Summary
The authors of a recent study identified noncanonical peptides (NCP) presented by cancer cells’ HLA and observed lack of reactivity to these antigens by endogenous tumor-reactive T cells. In vitro sensitization generated NCP-reactive T cells that recognized epitopes shared by a majority of cancers tested, providing opportunities for novel therapies to shared antigens.
In this issue of Clinical Cancer Research, Lozano-Rabella and colleagues (1) identified noncanonical peptides (NCP) presented by the HLA class I molecules of human tumor cell lines and demonstrated that these peptides were immunogenic (1). While other publications support these findings of HLA presentation of noncanonical, aberrantly translated peptides derived from upstream open reading frame (uORF), 5′UTRs, ncRNAs, endogenous retroelements (ERE), pseudogenes and out-of-frame transcripts, from tumor cells, there has been little evidence that these rapidly degraded NCPs, or Dark Matter, were targets of the endogenous anticancer immune response (2–5).
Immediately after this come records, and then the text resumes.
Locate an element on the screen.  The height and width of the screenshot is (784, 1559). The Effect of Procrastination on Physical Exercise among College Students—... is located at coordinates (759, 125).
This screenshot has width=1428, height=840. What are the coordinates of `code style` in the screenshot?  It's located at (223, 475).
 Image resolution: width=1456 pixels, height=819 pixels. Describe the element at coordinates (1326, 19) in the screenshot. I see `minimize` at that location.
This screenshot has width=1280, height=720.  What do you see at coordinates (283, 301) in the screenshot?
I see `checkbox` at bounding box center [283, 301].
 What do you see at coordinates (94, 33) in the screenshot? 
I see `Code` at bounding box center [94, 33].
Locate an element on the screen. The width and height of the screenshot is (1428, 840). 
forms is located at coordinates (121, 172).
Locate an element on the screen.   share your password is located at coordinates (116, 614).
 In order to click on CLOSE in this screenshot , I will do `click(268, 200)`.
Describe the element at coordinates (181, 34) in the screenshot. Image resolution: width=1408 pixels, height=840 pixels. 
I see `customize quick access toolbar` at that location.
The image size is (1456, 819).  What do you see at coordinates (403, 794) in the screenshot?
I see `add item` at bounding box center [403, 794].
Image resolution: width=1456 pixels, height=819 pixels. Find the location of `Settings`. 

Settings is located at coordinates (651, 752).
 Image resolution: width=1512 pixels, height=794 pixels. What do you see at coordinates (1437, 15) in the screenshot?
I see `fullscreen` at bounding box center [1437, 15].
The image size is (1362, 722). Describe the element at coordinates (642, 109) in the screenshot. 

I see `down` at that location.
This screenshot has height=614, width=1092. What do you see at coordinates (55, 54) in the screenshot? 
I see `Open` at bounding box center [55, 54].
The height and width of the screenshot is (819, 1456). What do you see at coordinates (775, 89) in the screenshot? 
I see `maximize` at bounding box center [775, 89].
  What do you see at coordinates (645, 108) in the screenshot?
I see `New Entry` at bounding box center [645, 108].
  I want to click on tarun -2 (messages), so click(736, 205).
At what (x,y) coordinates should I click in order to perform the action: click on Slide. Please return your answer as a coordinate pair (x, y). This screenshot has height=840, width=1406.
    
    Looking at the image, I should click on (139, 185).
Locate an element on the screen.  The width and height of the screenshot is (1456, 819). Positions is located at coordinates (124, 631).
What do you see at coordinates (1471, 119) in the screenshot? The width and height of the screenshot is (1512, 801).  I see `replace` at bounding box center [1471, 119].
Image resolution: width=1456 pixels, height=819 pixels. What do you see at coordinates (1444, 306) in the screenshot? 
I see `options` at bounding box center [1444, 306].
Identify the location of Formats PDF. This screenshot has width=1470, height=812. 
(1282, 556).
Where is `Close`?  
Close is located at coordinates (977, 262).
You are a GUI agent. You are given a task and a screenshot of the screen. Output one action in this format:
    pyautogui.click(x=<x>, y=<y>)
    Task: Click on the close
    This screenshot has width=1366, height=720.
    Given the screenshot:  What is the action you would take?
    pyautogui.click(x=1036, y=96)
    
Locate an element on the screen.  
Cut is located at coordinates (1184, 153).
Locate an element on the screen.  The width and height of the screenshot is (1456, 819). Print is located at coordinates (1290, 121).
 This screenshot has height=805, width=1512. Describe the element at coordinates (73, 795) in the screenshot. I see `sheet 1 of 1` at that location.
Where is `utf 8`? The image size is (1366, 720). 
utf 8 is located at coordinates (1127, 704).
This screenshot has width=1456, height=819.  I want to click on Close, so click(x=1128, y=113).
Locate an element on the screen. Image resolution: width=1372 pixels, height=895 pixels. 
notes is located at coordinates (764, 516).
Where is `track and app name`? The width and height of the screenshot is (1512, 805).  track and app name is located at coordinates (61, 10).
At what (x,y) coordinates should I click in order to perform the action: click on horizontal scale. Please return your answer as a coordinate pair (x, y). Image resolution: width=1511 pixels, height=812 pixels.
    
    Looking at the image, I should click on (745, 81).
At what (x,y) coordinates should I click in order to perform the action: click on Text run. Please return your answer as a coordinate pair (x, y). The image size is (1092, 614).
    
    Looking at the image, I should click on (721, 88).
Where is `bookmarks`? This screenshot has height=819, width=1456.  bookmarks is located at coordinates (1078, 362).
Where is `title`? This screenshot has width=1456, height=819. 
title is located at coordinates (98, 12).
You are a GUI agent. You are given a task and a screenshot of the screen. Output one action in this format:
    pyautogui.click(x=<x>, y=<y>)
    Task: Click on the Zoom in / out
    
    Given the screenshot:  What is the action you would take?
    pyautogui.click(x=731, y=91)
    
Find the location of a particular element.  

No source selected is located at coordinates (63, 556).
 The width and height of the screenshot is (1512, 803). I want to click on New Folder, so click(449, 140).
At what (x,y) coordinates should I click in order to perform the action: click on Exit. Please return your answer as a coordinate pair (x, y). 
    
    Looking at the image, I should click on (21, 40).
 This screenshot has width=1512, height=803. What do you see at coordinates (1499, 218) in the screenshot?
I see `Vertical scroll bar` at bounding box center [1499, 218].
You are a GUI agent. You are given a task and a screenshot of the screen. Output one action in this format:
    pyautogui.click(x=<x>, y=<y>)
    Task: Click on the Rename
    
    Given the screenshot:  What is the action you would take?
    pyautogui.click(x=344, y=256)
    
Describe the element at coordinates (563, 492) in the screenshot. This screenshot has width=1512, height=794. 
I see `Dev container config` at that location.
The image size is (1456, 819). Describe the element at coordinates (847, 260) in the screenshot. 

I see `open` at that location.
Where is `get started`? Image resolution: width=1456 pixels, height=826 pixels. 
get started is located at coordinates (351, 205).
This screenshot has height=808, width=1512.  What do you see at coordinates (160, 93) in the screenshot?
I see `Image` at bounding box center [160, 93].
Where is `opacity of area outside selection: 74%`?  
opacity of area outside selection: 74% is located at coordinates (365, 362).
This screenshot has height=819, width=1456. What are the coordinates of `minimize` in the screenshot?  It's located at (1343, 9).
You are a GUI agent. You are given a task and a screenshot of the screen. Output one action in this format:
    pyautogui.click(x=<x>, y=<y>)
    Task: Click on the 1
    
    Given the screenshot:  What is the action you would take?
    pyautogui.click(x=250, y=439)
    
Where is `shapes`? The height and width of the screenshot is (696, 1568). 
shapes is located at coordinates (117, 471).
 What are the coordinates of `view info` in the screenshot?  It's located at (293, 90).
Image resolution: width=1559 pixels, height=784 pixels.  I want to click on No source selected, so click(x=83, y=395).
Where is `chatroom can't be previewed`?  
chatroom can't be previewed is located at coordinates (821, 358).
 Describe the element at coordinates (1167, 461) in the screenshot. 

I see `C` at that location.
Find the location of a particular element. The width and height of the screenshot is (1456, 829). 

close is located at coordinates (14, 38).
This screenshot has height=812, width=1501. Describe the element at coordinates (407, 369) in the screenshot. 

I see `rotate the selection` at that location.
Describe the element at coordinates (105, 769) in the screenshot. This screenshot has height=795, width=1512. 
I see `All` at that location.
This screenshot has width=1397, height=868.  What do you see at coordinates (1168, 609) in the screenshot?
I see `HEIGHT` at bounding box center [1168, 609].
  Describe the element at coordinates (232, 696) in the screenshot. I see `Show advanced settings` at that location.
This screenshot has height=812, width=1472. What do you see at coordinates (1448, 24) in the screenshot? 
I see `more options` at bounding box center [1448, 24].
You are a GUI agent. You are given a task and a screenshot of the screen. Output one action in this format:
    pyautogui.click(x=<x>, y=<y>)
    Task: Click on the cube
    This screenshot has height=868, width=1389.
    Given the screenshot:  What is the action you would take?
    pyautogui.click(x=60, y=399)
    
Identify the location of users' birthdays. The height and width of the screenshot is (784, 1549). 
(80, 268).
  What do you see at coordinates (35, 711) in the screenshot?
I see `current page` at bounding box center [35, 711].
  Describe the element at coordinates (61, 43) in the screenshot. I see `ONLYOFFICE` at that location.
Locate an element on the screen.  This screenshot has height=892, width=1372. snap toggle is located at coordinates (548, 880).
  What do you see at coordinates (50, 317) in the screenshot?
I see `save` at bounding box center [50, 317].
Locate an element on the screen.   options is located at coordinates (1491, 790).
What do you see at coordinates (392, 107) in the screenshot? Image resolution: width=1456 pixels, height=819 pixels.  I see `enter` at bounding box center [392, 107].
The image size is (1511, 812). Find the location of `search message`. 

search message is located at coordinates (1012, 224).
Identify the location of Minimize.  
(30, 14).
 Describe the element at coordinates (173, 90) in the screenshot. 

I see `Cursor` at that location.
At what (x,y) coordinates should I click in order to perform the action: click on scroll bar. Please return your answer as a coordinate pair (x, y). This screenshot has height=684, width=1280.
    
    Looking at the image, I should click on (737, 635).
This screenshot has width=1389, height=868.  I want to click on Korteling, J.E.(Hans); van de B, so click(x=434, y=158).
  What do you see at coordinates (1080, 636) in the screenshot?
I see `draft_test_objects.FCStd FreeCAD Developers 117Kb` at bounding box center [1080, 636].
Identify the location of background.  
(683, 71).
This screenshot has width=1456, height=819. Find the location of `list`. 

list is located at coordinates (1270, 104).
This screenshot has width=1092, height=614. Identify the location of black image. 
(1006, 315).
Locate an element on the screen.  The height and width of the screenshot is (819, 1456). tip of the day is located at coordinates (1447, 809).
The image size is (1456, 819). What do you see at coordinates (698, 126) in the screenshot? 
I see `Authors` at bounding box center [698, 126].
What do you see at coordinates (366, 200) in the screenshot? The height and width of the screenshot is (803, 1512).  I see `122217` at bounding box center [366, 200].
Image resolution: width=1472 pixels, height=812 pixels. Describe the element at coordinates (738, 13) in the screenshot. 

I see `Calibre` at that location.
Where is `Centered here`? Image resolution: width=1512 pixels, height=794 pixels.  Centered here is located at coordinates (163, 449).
The authors’ explore this question by determining whether tumor-reactive T cells from the peripheral blood or tumor-infiltrating lymphocytes (TIL) recognized this HLA-bound Dark Matter, which they characterized as noncanonical tumor ligands (nonC-TL). While there was no evidence of an endogenous immune response to the NCPs, in some instances peripheral blood lymphocytes (PBL) in vitro sensitized (IVS) to the nonC-TL recognized nonC-TL pulsed onto antigen-presenting cells (APC) and secreted IFNγ or upregulated 4–1BB (Fig. 1). These sensitized T cells also recognized the NCP naturally presented by the patient's tumor cell line as well as other cancer cell lines that shared the same HLA restriction element but represented different tumor types. Upon transfection with the appropriate restricting HLA molecule that presented the specific nonC-TL, two of three nonC-TL–reactive T cell cultures recognized a majority of the 20+ tumor cell lines tested. This included endometrial, ovarian, gastrointestinal, and melanoma cancer cell lines and provided evidence for this HLA-bound Dark Matter to be shared by a spectrum of different cancers.
Figure 1.
A, Progressively growing tumors are transcribing and translating canonical proteins. At the same time, NCPs derived from uORFs, 5′UTRs, ncRNAs, EREs, pseudogenes, and out-of-frame transcripts may also be generated, some of which can contribute to malignant properties of the cancer. The majority of these NCPs are SLiPs and DRiPs that will be rapidly degraded, and presented by HLA, but because of their short-lived nature are unable to be picked up, processed, and presented by APCs. Thus, the patient is unable to generate an immune response to these short-lived noncanonical proteins. When tumor cells die, the proteins that are available to be picked up and processed are predominantly long-lived proteins. Peptides derived from these long-lived proteins are the dominant antigens that the patient makes a T-cell response against. B, 1) In vitro isolated tumor cells are lysed, antibody to HLA class I is incubated with the lysate, and HLA molecules are immunoprecipitated. The peptides are next eluted from the HLA molecule and run through LC/MS-MS to identify peptide sequences. These data are then queried using a database (Peptide-PRISM) that identifies the peptides that were bound to HLA. These data are then filtered for canonical proteins. The result is a list of NCPs presented by HLA. 2) These NCPs (nonC-TL) were used in IVS assays to prime and expand T cells able to recognize the NCPs. In some cases, the expanded T cells recognized the NCP pulsed onto APC. These also recognized naturally presented peptide on tumor cells and secreted IFNγ or upregulated 4–1BB expression. TCRs isolated from these expanded T cells also recognize the NCP.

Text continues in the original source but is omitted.